§ **GIVEN DATA**
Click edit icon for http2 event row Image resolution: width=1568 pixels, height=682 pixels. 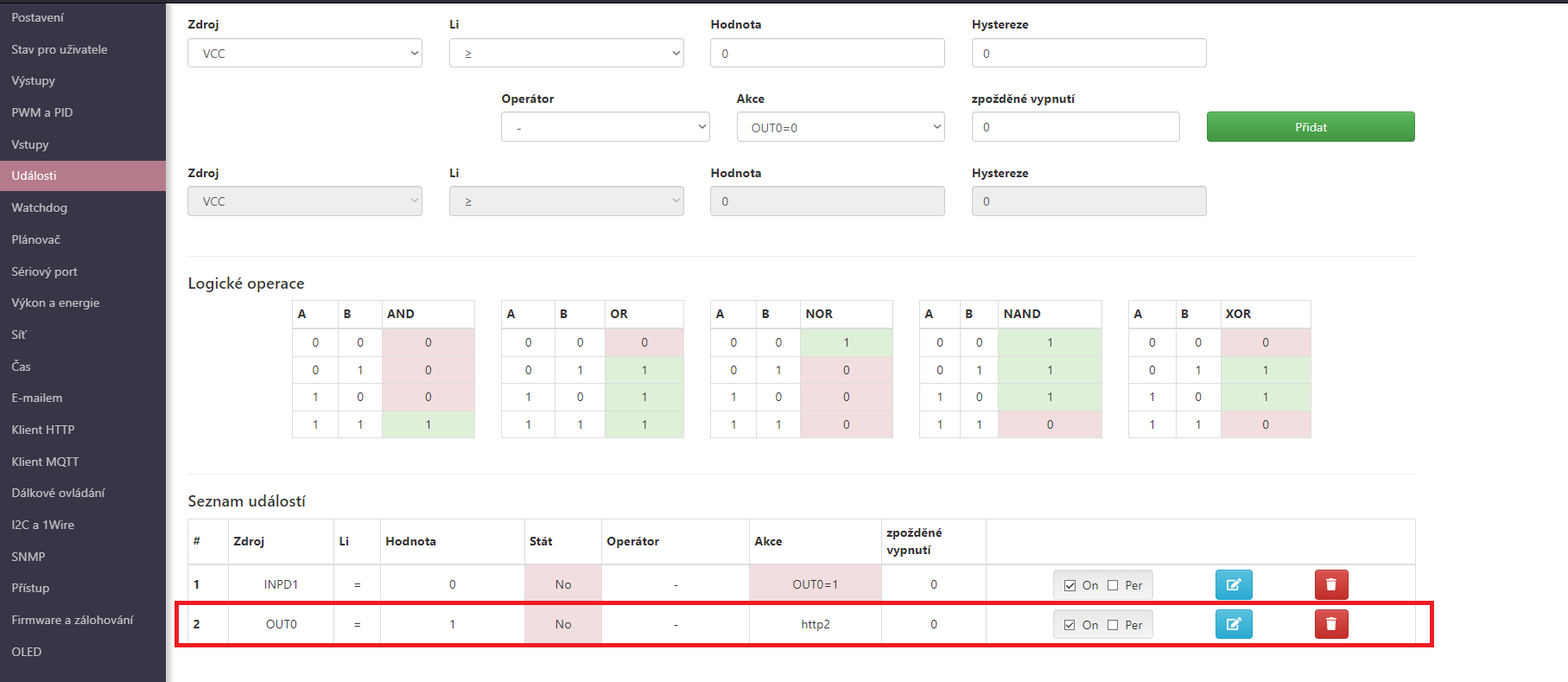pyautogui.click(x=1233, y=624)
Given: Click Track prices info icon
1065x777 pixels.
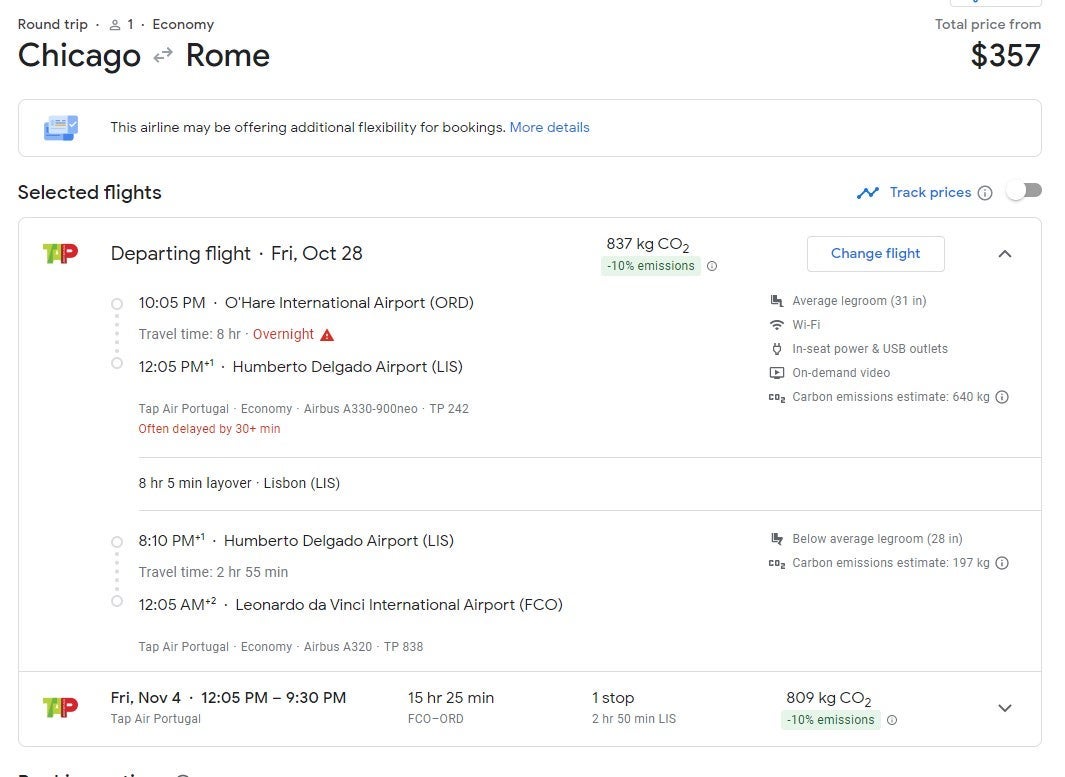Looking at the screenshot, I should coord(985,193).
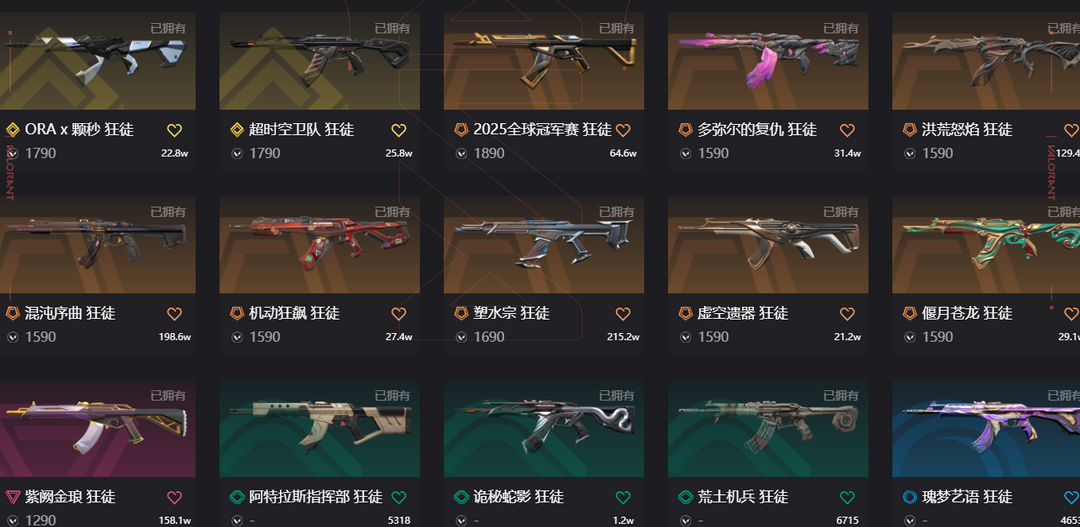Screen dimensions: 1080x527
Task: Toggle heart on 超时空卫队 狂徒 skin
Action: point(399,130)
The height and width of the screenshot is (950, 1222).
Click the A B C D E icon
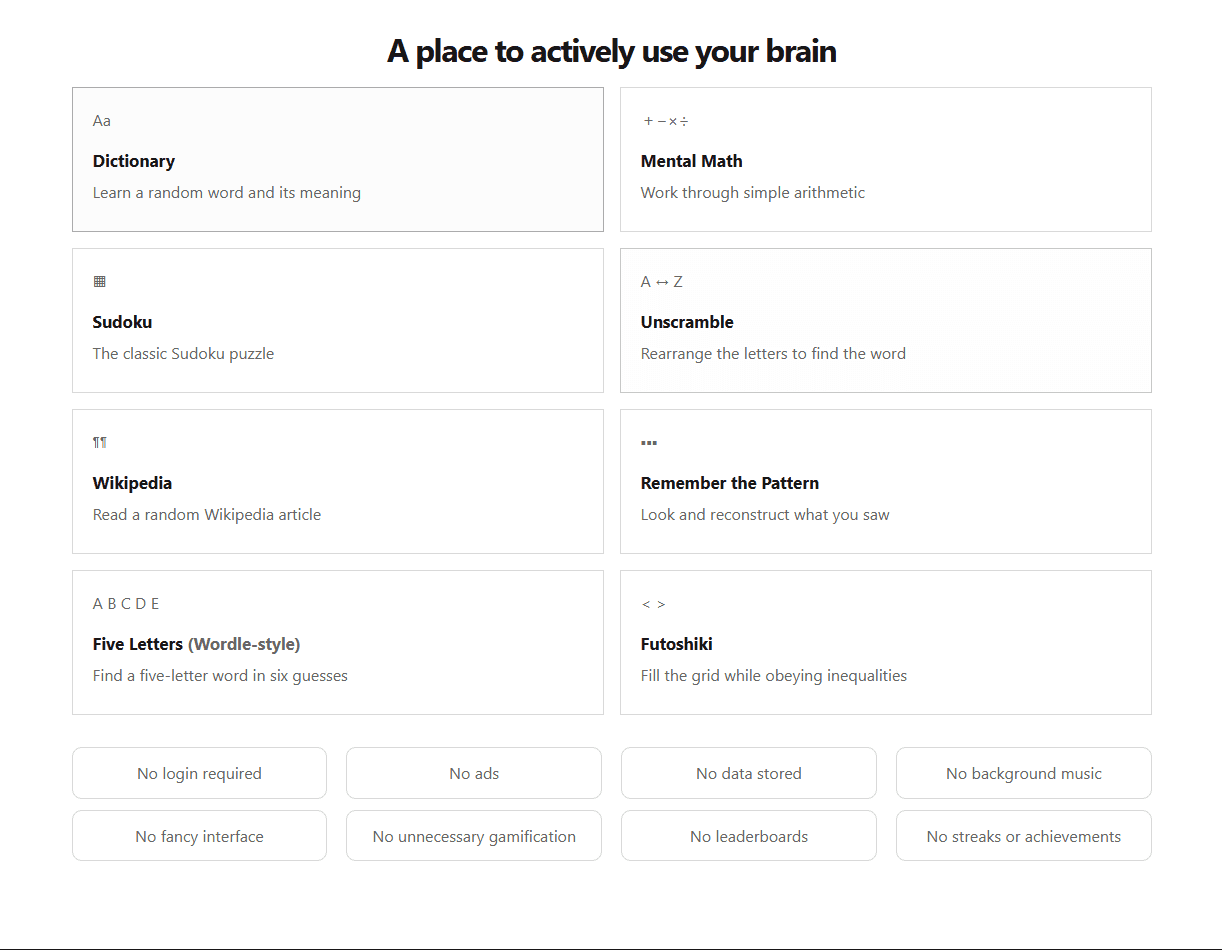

§ **TRY IT**
Set down exactly the lines between the line containing "The height and" and the end of the records above, both ends included; pictures stay out.

§ **EXERCISE ANSWER**
The height and width of the screenshot is (950, 1222).
Click the A B C D E icon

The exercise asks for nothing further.